Prolongue o relato sobre o trabalho a bordo de um navio de cruzeiro, começando logo após a última frase apresentada.

_Trecho de origem_:
■ ■ ■ ■ ■ ■ ■

Havia também uma academia e uma área externa com uma piscina e dois “ofurôs” (minha área preferida nos dias de calor, claro!).

Área da Piscina dos Tripulantes

Agora, a melhor coisa desse trabalho, era poder “go ashore” que significa “desembarcar”, “ir à terra”. Os dias no navio eram diferenciados por dias de mar e dias de porto. Nos dias de mar, tínhamos que trabalhar normalmente, sem possibilidade de horas de folga (hours off). Já nos dias de porto, havia um revezamento, metade de uma equipe tinha algumas horas de folga, enquanto a outra metade trabalhava. O inverso acontecia no próximo dia de porto. Ou seja, torcíamos para que num cruzeiro houvesse muitos dias de porto. Assim, podíamos nos sentir livres novamente e apreciar lugares maravilhosos, como vários que conheci.

Alaska, Seattle, São Francisco, Vancouver, México, Hawai, Polinésia Francesa, Costa Rica, Porto Rico, Equador, Peru, Chile, Argentina, Uruguai, Nova Zelândia, Austrália, etc...


      
    
  


Uma das coisas que também servia como fuga para a tripulação, era ter um relacionamento amoroso. A política era clara. Relacionamentos pessoais só eram permitidos entre os tripulantes, staffs e oficiais – não com PASSAGEIROS. É claro que essa regra só valia mesmo para nós, da tripulação, e para alguns staffs, não para os oficiais que sempre davam um jeitinho de burlar essa política.

Amizade era bem comum entre tripulação e passageiros. Afinal de contas, convivíamos de uma semana a um mês com as mesmas pessoas e as conversas informais e trocas de experiências eram inevitáveis. Tive muito contato com passageiros de todo o mundo, inclusive do Brasil. Passageiros adoravam ouvir experiências contadas por tripulantes e sempre perguntam dicas de atividades para se fazer num cruzeiro.

       

Diferente de mim, que estava naquela vida para viajar, conhecer novos lugares e pessoas, e ter uma nova aventura, grande parte da tripulação trabalha nesses navios de cruzeiros por necessidade. Pessoas vindas de países com problemas econômicos como os da Ásia, Leste Europeu, América do Sul, entre outros, era o mais comum. No total, são mais de 40 nacionalidades trabalhando todas juntas, ou seja, pessoas com culturas totalmente diferentes tendo que conviver umas com as outras de modo civilizado, sem conflitos. Caso contrário, elas poderiam ser enviadas de volta as suas casas a qualquer momento, principalmente se tratando de “má-conduta”.

      
Aqui tem brasileiro, mexicano, portugues, peruano, filipino, ucraneano,
tailandês, indonésio, esloveno e búlgaro.

Uma das coisas mais difíceis de adaptar é com o “vai e vem” do mar. Fiquei mareada diversas vezes. Vivia com dor de cabeça e ânsia de vômito. Havia dias em que o mar, combinado com uma tempestade forte, virava um mostro que parecia querer engolir o navio. Era o que parecia para mim (rs), que era marinheira de primeira viagem “literalmente”, não para aqueles que já estavam acostumados.

■ ■ ■ ■ ■ ■ ■

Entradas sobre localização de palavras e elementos
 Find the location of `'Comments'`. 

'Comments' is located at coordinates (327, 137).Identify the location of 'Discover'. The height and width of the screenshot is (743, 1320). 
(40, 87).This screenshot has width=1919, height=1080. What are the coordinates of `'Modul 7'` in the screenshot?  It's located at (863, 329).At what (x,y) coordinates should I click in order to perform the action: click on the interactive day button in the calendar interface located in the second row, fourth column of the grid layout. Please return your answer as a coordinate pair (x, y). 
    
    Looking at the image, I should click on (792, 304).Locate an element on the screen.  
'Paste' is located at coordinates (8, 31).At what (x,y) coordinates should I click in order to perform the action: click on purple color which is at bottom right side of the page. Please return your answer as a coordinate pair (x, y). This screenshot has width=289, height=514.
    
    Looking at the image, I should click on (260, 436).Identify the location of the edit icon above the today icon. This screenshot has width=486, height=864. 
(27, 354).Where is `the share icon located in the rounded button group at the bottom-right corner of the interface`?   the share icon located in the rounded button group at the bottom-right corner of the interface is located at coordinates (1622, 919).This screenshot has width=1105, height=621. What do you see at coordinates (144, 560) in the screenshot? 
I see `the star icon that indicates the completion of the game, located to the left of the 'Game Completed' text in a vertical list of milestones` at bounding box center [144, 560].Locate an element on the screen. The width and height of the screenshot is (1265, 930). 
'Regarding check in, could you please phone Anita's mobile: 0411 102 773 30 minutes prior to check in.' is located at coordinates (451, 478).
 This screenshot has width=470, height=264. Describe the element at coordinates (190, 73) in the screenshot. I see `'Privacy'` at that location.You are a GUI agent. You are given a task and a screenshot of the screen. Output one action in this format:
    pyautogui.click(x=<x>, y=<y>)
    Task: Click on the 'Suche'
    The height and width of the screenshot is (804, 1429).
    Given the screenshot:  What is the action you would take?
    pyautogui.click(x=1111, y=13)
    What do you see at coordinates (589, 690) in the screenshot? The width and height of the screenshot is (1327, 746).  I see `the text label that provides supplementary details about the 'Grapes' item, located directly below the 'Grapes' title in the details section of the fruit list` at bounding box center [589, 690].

■ ■ ■ ■ ■ ■ ■

_Resultado do exercício_:
Este é um dos vídeos que fizemos num dia em que o mar estava revolto. Fiquei morrendo de medo. Veja o que aconteceu no 1min30 de filmagem.





Mas foi em alto mar também, onde eu vi os melhores pôr e nascer do sol. Um mais lindo que o outro.


Lembro de quando chegamos às Ilhas Samoa, na Polinésia, fazia uma senama que um tsunami com ondas de mais de três metros havia arrasado vários povoados por lá. Foi lamentável ver toda aquela destruição. 

Fotos de Samoa após o tsunami

Houve um dia em que eu senti muito medo. Foi quando já estávamos a dois dias para chegar em Valparaiso/Chile, quando fomos surpreendidos com a notícia de que um terremoto fatal atingiu o Chile, este com magnitude de 8,8 graus na escala Richter, provocando a morte de mais de 802 pessoas. O cruzeiro em que estávamos terminaria em Valparaiso, onde outro começaria, ou seja, cerca de 2000 passageiros iriam desembarcar e mais outros 2000 iriam embarcar. O clima no navio ficou péssimo. Quando os passageiros souberam da notícia criou-se um pânico geral, inclusive entre os passageiros Chilenos, que tinham suas casas e famílias por lá. Os que estavam embarcados não queriam desembarcar e vice-versa. Ficamos quatro dias embarcados no porto de Valparaiso. No segundo dia, pudemos sentir um dos pequenos tremores que ainda aconteciam na região. Foram dias que nunca irei esquecer.

Apesar da piscina, dos ofurôs, das várias atividades de entretenimento e daquele ambiente rico em cultura dentro do qual eu estava inserida, os meses demoravam a passar. No final do sexto mês eu já não agüentava mais aquele trabalho e não via a hora de ir para a casa, de sair daquela prisão. Percebi que mesmo conhecendo lugares lindos e vivendo coisas novas, nada daquilo pagava a minha liberdade de ir e vir de qualquer lugar sem ter que dar satisfação ou pedir permissão para alguém. Sentia como se estivesse sendo vigiada e controlada o tempo todo, e na verdade, de certa forma, eu estava.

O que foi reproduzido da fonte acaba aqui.